- Your objective:
Keep every line in which "formatting" occurs and drop the rest of the data.

- Material provided:

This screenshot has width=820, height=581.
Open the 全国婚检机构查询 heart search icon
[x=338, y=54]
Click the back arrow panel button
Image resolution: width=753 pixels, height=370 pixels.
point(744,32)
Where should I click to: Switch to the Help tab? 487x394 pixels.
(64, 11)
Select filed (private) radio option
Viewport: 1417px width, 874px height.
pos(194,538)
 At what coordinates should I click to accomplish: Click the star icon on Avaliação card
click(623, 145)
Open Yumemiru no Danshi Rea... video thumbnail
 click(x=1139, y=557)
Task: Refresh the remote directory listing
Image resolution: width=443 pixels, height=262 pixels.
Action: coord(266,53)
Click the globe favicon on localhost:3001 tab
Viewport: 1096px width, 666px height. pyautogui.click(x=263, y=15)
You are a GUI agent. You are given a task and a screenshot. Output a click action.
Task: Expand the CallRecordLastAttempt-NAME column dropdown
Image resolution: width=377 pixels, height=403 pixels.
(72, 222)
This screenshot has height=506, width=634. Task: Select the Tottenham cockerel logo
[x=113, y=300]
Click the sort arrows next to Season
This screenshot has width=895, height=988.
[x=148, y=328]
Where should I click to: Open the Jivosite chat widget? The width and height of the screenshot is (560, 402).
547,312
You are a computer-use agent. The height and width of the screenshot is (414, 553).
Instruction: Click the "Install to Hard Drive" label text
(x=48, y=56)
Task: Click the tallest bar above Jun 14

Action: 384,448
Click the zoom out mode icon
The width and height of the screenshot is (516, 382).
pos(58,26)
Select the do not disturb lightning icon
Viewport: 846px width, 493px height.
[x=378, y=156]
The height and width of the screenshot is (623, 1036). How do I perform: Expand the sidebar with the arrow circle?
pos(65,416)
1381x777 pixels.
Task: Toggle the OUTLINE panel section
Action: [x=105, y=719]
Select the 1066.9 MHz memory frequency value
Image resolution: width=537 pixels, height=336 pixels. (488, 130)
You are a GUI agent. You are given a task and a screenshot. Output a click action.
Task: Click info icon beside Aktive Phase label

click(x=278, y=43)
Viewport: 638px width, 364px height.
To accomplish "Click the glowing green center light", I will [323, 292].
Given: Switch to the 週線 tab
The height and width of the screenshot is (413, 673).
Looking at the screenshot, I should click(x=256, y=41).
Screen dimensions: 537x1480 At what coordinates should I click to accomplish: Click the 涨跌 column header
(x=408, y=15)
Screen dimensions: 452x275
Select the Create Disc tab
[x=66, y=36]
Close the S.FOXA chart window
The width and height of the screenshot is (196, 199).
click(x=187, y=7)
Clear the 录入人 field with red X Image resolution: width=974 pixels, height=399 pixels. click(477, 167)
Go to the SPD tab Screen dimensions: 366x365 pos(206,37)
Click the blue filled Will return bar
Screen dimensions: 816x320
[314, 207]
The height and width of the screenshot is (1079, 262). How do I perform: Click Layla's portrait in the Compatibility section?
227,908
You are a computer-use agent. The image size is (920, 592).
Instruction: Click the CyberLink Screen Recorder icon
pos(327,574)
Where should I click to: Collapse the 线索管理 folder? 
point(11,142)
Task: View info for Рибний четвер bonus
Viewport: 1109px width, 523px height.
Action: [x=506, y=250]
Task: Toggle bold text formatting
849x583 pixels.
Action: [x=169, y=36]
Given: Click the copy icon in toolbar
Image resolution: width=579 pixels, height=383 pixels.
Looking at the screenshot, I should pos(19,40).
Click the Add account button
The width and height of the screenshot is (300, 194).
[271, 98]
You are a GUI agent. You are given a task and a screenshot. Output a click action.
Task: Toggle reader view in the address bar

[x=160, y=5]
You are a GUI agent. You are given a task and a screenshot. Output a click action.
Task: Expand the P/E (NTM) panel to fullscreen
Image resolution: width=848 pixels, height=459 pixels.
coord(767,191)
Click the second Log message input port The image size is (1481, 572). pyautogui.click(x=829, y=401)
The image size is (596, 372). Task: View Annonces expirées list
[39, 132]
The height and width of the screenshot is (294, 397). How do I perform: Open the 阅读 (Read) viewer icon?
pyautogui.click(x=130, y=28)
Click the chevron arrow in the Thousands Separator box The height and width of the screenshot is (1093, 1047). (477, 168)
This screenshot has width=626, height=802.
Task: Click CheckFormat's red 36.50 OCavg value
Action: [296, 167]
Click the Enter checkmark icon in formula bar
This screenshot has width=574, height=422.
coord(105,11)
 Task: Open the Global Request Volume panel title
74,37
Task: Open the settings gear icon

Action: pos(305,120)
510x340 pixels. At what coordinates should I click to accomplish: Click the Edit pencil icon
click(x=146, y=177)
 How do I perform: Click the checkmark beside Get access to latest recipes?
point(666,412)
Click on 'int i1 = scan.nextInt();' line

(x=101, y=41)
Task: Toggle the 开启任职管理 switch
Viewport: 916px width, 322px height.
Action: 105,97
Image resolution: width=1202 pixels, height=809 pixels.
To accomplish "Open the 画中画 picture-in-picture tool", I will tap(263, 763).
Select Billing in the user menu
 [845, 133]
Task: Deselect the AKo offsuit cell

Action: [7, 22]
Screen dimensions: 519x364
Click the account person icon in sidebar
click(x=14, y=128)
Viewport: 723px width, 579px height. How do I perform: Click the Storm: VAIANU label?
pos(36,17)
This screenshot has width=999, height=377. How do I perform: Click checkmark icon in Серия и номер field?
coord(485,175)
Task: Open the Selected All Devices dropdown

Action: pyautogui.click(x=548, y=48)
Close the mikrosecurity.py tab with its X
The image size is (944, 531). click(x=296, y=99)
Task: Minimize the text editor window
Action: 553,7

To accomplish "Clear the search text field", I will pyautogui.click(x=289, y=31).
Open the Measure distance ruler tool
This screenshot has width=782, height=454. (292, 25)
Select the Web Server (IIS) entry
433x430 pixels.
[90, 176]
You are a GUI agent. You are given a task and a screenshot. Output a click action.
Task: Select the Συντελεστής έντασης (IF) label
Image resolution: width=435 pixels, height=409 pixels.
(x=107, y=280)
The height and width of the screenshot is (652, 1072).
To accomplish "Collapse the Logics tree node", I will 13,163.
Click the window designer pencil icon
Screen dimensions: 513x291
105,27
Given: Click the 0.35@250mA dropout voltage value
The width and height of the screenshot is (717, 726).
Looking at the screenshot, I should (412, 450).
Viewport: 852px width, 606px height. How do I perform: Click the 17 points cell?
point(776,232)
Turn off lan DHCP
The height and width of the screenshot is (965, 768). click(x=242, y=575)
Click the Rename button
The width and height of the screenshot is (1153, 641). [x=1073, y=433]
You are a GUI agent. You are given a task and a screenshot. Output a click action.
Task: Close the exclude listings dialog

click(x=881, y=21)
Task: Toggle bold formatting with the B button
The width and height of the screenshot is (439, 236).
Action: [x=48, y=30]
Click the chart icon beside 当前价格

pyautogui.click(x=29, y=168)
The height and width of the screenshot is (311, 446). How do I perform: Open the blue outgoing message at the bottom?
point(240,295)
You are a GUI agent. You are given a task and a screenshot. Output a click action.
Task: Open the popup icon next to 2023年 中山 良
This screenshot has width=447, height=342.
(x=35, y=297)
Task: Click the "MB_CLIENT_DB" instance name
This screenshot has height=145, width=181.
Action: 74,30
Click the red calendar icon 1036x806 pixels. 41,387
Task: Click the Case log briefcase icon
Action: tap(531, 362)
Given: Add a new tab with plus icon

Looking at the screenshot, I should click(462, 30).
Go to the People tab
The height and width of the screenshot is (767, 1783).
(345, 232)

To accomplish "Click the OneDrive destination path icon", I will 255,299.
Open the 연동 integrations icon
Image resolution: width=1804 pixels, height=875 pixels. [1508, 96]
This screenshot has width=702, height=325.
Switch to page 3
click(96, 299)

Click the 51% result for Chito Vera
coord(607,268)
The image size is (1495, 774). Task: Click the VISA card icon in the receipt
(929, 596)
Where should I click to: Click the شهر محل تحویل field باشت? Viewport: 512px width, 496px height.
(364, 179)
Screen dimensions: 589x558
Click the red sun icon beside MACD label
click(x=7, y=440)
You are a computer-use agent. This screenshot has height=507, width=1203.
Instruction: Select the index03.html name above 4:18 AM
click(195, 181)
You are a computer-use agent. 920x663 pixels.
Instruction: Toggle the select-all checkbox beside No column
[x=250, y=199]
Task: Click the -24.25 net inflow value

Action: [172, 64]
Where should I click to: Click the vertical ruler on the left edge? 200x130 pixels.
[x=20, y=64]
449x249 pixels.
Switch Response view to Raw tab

- Exercise answer:
Task: Toggle bold text formatting
Task: Toggle bold formatting with the B button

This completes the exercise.